CHALLENGE -
Please write out the items verbatim, beginning with the line that contains "Task: Maximize the" and continuing through the final line of the items.

Click-target data:
····················

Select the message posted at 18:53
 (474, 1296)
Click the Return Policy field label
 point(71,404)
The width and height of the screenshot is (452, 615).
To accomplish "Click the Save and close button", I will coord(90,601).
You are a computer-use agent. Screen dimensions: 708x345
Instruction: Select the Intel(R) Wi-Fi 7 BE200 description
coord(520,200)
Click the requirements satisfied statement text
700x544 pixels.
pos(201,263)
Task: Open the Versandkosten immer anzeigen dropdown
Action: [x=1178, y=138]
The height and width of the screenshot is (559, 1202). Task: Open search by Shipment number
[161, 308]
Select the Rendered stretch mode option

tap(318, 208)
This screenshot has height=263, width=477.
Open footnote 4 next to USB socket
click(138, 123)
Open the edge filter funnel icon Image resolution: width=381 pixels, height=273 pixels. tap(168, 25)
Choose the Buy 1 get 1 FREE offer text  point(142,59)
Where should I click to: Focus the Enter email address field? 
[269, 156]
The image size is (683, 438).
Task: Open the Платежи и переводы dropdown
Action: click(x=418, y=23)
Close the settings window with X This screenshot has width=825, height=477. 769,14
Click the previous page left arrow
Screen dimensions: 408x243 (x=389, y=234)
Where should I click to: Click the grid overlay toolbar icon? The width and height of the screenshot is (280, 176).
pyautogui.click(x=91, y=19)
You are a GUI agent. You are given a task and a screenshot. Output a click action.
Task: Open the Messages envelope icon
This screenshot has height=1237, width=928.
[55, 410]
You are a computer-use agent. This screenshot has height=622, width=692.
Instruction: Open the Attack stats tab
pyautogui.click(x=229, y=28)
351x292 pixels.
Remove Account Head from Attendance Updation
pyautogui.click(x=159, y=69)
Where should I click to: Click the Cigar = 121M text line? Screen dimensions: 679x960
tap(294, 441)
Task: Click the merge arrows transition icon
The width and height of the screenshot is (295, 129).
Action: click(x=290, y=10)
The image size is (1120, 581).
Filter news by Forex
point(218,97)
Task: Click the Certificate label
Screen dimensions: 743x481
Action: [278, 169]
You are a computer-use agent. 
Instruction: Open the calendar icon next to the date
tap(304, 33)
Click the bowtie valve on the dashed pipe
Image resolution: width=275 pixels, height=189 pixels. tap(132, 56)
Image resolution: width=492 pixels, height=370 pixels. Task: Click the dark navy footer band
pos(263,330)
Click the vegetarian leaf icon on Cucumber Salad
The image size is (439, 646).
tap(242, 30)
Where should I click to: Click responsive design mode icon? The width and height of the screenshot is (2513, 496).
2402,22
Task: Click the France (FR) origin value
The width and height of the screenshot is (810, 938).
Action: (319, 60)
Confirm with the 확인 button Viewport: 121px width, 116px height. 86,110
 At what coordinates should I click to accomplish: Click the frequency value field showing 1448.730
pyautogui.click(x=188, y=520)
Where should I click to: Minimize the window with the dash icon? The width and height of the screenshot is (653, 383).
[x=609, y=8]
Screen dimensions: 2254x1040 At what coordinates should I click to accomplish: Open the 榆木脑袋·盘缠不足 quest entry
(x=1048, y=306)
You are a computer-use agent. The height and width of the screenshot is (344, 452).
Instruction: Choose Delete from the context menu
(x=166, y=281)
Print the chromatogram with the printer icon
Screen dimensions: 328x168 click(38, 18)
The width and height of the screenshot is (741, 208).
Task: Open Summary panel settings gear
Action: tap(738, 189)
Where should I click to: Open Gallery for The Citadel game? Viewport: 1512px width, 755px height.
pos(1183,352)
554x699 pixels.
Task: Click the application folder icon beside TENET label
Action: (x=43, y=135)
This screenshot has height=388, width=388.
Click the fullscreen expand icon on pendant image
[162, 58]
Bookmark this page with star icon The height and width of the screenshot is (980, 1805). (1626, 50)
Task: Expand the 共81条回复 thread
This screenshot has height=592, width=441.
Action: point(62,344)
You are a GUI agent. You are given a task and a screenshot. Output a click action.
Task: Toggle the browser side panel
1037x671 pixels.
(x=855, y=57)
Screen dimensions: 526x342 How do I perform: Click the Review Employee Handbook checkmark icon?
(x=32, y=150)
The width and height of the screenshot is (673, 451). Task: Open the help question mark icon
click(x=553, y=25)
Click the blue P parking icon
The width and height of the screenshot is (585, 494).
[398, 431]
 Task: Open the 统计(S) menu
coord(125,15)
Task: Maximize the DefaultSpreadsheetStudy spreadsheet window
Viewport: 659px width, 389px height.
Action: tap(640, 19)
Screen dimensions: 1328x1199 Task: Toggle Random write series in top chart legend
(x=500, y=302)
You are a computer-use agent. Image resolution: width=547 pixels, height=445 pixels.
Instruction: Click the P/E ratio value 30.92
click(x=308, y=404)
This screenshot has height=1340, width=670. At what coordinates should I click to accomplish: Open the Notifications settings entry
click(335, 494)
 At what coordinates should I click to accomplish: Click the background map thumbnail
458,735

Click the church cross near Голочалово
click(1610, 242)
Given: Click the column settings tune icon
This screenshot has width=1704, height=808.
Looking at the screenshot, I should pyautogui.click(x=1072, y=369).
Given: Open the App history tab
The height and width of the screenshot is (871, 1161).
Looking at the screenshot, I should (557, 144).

····················

ANSWER -
Task: Maximize the DefaultSpreadsheetStudy spreadsheet window
Viewport: 659px width, 389px height.
Action: tap(640, 19)
Screen dimensions: 1328x1199 Task: Toggle Random write series in top chart legend
(x=500, y=302)
You are a computer-use agent. Image resolution: width=547 pixels, height=445 pixels.
Instruction: Click the P/E ratio value 30.92
click(x=308, y=404)
This screenshot has height=1340, width=670. At what coordinates should I click to accomplish: Open the Notifications settings entry
click(335, 494)
 At what coordinates should I click to accomplish: Click the background map thumbnail
458,735

Click the church cross near Голочалово
click(1610, 242)
Given: Click the column settings tune icon
This screenshot has width=1704, height=808.
Looking at the screenshot, I should pyautogui.click(x=1072, y=369).
Given: Open the App history tab
The height and width of the screenshot is (871, 1161).
Looking at the screenshot, I should (557, 144).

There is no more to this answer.